A simple way to identify whether you have poor posture is to take note of your body alignment throughout the day. Think about day-to-day activities, such as standing in line, sitting in an office chair or carrying objects.

If you find this difficult to do it yourself, speak to a personal trainer or a physiotherapist. They will help you to identify potential imbalances and provide exercises to correct your posture.


*Although this article is based on previous studies and personal experience, it is not intended to replace or substitute any medical advice. If your pain persists, or if you have a medical emergency, please see a doctor.

  1. I have an intensive job in the hospital and this was really helpful. I didn’t realize that you should put ice on it for the first 72hrs. That is very helpful!

  2. I so needed to read this right now. I’ve had a nagging shoulder injury that just won’t seem to go away and I’m not a big fan of taking pain pills. So I’m guessing I need to dig out that foam roller of mine again and do some deep breathing for a bit. Thanks Marie

  3. I have heard before how important stretching is before and after you do any activity. I remember how in school I used to hate it and always tried to skip it in the pe classes. But now, every time I go to the gym I do stretch for at least 5 minutes before and after the workout.

    1. Hi Joana. Yes make sure you do you dynamic stretches before your workout and your static stretches once your muscles are warm.

  4. One tip I used to always use when I was in training at the gym was paracetamol. I would take one tablet before any gym activity, and one tablet after the activity – it would always help with easing muscle pain, though obviously isn’t a natural remedy like you’ve listed above. It did work wonders though x

    1. Hey Becca, paracetamol can only help to a certain extent. Try one of the natural techniques above and see if any works for you. I’d love to hear back from you!:)

  5. I totally agree with the posture. I am always surprised by how many people complain about back pain – but they slouch! I haven’t gotten on the foam rolling bandwagon yet, but I’ve heard a lot of good information about myofascial release and it’s addition to a fitness routine.

    1. Thanks for your comment Alicia. If you experience knots or tightness on a regular basis, foam rolling and appropriate stretching should help. 🙂

  6. Oh this was so insightful, I honestly had no idea what the different of using heat or ice to sooth aches was or when to use which method. I will be passing on that information to my dad. I also use those breathing techniques sometimes to help me fall asleep – not sure if thats the right use heh 🙂

    1. Thanks Ifthfifi! Breathing techniques is also great to improve your sleep so if it helps you , I would definitely carry on with it!

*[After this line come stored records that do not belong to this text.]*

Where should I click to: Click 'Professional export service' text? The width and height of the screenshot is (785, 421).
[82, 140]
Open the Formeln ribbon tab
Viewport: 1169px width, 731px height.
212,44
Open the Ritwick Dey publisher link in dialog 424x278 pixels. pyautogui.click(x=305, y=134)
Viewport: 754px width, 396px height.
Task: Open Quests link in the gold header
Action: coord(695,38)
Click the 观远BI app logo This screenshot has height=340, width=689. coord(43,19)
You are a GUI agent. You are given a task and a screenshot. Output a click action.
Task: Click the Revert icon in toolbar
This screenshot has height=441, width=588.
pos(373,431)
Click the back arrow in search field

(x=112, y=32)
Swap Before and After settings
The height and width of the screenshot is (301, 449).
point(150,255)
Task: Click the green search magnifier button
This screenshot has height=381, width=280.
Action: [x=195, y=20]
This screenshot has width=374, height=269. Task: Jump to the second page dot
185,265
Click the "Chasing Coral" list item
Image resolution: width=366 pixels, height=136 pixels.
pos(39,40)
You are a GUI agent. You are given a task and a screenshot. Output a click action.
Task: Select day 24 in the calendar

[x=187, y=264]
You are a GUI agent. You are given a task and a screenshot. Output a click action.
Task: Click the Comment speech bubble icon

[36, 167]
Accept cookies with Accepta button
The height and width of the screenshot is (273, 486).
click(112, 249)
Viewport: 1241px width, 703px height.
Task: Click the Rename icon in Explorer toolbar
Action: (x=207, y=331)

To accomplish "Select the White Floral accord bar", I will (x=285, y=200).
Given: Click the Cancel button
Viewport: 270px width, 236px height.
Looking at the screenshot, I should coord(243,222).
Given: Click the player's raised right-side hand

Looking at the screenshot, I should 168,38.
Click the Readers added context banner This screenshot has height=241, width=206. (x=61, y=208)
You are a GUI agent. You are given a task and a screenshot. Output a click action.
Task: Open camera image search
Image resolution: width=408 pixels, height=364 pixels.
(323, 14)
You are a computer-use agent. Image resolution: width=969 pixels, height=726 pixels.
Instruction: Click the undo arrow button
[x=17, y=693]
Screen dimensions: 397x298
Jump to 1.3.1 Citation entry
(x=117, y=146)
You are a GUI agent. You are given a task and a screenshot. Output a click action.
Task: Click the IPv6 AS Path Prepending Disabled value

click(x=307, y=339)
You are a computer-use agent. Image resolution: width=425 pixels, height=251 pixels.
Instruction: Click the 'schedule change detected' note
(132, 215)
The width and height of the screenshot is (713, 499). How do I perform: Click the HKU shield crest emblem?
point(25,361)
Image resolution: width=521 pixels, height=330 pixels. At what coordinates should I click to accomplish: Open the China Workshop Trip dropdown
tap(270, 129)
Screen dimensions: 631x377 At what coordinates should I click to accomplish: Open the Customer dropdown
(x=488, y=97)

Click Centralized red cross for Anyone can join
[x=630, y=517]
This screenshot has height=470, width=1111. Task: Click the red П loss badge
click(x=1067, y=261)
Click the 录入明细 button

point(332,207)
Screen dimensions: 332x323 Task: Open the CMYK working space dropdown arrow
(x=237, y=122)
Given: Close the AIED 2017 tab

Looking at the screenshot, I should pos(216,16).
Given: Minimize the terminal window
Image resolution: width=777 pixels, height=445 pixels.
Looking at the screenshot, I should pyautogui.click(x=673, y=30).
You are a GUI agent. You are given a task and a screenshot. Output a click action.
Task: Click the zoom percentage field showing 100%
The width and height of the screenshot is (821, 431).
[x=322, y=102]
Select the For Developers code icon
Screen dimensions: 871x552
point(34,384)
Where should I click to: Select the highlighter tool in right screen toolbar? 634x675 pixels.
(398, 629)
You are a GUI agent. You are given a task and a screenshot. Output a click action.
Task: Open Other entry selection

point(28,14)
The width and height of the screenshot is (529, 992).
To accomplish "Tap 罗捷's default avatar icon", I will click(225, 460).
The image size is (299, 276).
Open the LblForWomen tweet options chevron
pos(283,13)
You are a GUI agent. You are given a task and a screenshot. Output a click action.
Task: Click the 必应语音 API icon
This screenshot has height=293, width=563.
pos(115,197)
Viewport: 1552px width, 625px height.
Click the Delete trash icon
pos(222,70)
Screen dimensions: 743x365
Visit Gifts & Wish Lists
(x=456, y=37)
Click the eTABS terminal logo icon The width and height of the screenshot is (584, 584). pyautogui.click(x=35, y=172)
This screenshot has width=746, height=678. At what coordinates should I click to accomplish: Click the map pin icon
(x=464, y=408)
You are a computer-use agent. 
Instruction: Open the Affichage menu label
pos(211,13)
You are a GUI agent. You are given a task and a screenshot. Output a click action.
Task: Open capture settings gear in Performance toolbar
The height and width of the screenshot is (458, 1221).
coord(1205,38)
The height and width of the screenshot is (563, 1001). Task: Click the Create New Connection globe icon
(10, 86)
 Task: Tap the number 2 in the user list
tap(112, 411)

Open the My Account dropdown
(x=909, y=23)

  7. These are all absolutely wonderful and helpful tips but I especially liked leaning when to properly use ice and heat. I always confuse those when I’m needing to use them…

  8. Very good tips. I start working out again next month and I have not been looking forward to the muscle pain I will experience. Definitely going to use these tips as I ease myself back into a workout schedule.

  9. This is a great post and packed full of really useful and helpful tips! I am a huge fan of diaphragmatic breathing, I recently found out about it and it has changed my life, if I need to calm down I practise the breathing techniques and I feel so much calmer, it even helps me fall to sleep 🙂

  10. I think it is very important to know when to use ice and when to use heat on your muscles. I have to admit that I had no idea, I usually just go for the heat patches.

  11. I am so glad I came across this because I really need these tips. My legs are killing me after getting back into exercise so I really appreciate these tips.

  12. These are some great reminders and very helpful tips. I think I need to start stretching before my daily workout. Thanks for sharing this. Will keep this in my mind.